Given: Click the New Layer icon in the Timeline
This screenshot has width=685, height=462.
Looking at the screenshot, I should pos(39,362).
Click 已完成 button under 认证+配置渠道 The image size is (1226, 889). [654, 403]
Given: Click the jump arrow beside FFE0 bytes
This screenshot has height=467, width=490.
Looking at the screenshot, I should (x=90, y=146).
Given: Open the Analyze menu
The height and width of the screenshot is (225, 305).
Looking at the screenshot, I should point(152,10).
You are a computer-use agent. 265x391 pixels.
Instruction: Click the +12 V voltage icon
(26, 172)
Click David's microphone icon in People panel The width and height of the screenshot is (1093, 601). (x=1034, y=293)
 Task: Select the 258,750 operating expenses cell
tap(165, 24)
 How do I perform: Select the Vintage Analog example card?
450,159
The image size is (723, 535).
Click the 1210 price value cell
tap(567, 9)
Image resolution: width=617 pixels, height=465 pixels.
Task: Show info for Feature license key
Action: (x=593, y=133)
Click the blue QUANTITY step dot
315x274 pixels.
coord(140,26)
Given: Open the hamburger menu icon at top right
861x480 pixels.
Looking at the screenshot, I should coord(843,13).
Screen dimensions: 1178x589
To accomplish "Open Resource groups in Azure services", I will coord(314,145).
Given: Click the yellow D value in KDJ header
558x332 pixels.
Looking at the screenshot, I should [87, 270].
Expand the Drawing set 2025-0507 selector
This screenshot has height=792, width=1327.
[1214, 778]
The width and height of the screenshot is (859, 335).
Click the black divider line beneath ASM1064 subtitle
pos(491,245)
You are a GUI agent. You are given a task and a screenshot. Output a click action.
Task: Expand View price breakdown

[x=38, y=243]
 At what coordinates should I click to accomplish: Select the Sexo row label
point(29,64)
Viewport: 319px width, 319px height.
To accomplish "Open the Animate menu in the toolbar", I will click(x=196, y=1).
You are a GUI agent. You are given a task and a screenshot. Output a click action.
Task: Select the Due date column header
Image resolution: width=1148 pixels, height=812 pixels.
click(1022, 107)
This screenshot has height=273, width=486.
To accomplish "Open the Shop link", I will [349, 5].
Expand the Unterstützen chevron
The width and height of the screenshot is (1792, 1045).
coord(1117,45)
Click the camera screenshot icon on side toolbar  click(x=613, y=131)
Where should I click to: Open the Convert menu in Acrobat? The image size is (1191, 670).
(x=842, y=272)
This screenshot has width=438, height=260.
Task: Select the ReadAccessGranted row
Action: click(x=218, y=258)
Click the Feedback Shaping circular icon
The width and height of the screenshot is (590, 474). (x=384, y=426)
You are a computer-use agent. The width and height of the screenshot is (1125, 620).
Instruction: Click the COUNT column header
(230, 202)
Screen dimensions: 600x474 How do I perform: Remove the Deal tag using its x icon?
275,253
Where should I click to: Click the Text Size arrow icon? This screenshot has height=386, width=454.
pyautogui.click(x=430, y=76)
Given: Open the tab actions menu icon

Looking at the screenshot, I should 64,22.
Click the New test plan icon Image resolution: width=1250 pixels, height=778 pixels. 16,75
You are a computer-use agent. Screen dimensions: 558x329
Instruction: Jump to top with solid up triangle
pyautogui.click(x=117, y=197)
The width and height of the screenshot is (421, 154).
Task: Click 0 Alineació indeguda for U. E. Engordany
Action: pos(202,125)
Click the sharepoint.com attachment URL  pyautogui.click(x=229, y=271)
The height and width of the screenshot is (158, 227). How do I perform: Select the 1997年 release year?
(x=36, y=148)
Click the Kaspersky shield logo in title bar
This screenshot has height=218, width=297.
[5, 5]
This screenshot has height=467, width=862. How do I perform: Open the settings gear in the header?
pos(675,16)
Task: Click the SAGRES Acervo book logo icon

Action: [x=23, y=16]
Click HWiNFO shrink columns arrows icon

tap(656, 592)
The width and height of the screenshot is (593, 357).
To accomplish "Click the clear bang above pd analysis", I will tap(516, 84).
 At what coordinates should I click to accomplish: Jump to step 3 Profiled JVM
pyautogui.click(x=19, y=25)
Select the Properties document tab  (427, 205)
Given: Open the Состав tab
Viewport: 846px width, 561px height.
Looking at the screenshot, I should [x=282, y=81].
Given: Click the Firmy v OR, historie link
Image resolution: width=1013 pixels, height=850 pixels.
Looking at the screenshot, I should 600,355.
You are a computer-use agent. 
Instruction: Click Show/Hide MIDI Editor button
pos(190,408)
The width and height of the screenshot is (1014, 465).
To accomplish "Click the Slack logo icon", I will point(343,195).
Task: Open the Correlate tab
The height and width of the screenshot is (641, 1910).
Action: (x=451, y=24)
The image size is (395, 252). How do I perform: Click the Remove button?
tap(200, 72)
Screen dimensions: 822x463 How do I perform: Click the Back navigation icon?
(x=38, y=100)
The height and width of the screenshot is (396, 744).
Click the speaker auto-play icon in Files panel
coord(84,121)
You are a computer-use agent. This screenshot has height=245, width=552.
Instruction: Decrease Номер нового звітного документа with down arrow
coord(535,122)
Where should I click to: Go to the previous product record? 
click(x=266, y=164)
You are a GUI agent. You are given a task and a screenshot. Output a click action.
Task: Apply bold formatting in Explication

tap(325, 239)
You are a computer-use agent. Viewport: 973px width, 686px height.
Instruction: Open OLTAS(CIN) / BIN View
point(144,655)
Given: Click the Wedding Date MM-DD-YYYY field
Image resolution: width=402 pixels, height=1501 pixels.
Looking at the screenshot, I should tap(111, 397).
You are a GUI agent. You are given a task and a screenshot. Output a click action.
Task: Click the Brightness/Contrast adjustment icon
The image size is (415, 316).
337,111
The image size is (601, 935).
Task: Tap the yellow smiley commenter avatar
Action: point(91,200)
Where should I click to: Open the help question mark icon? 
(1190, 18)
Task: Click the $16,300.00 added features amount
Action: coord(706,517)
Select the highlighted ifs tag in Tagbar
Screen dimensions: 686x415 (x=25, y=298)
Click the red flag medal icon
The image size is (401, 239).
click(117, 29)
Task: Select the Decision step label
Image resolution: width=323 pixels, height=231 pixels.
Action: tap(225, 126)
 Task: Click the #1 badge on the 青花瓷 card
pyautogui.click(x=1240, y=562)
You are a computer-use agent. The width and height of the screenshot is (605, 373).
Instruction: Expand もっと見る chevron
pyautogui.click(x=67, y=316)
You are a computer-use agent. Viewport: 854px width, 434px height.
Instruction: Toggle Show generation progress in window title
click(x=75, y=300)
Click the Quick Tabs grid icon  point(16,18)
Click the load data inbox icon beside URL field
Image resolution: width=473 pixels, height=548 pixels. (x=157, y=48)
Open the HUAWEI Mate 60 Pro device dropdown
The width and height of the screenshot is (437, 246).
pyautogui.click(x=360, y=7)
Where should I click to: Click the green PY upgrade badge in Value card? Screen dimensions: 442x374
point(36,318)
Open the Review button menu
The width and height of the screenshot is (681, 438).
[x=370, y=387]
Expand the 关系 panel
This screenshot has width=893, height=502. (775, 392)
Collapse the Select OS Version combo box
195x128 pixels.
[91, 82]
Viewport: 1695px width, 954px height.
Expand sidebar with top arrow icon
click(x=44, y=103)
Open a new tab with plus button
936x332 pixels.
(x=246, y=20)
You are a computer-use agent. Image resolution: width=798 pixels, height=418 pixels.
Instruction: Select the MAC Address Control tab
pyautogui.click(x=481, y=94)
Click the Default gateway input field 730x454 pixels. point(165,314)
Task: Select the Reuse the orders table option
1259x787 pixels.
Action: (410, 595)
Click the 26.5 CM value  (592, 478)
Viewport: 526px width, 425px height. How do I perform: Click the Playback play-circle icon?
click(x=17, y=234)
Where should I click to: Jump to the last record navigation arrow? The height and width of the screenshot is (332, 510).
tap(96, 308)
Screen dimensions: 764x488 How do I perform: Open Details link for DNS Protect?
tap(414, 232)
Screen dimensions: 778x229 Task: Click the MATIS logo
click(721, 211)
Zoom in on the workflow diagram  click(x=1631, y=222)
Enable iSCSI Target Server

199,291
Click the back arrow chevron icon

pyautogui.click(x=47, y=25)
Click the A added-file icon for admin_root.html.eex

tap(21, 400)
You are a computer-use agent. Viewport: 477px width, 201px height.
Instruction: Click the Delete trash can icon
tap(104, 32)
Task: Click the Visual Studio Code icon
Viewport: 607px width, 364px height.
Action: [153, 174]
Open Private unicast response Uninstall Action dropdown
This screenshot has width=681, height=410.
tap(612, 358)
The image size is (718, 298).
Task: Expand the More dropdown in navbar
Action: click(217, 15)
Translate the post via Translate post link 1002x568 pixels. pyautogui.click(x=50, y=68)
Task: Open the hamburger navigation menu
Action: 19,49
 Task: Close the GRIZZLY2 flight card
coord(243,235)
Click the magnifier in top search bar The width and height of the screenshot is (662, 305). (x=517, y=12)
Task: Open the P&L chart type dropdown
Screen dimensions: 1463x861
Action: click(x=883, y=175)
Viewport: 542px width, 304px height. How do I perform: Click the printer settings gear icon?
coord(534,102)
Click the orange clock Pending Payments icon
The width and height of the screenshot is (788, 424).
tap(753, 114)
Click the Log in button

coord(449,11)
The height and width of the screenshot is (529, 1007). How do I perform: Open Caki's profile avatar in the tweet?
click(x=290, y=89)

:: TASK TO COMPLETE ::
Can you rewrite the stretch of the listing from the line containing "The image size is (395, 252)." through the line containing "Action: coord(706,517)", switching "Remove" to "Delete" and leaving everything else unchanged?

:: FINISHED TASK ::
The image size is (395, 252). How do I perform: Click the Delete button?
tap(200, 72)
Screen dimensions: 822x463 How do I perform: Click the Back navigation icon?
(x=38, y=100)
The height and width of the screenshot is (396, 744).
Click the speaker auto-play icon in Files panel
coord(84,121)
You are a computer-use agent. This screenshot has height=245, width=552.
Instruction: Decrease Номер нового звітного документа with down arrow
coord(535,122)
Where should I click to: Go to the previous product record? 
click(x=266, y=164)
You are a GUI agent. You are given a task and a screenshot. Output a click action.
Task: Apply bold formatting in Explication

tap(325, 239)
You are a computer-use agent. Viewport: 973px width, 686px height.
Instruction: Open OLTAS(CIN) / BIN View
point(144,655)
Given: Click the Wedding Date MM-DD-YYYY field
Image resolution: width=402 pixels, height=1501 pixels.
Looking at the screenshot, I should tap(111, 397).
You are a GUI agent. You are given a task and a screenshot. Output a click action.
Task: Click the Brightness/Contrast adjustment icon
The image size is (415, 316).
337,111
The image size is (601, 935).
Task: Tap the yellow smiley commenter avatar
Action: point(91,200)
Where should I click to: Open the help question mark icon? 
(1190, 18)
Task: Click the $16,300.00 added features amount
Action: coord(706,517)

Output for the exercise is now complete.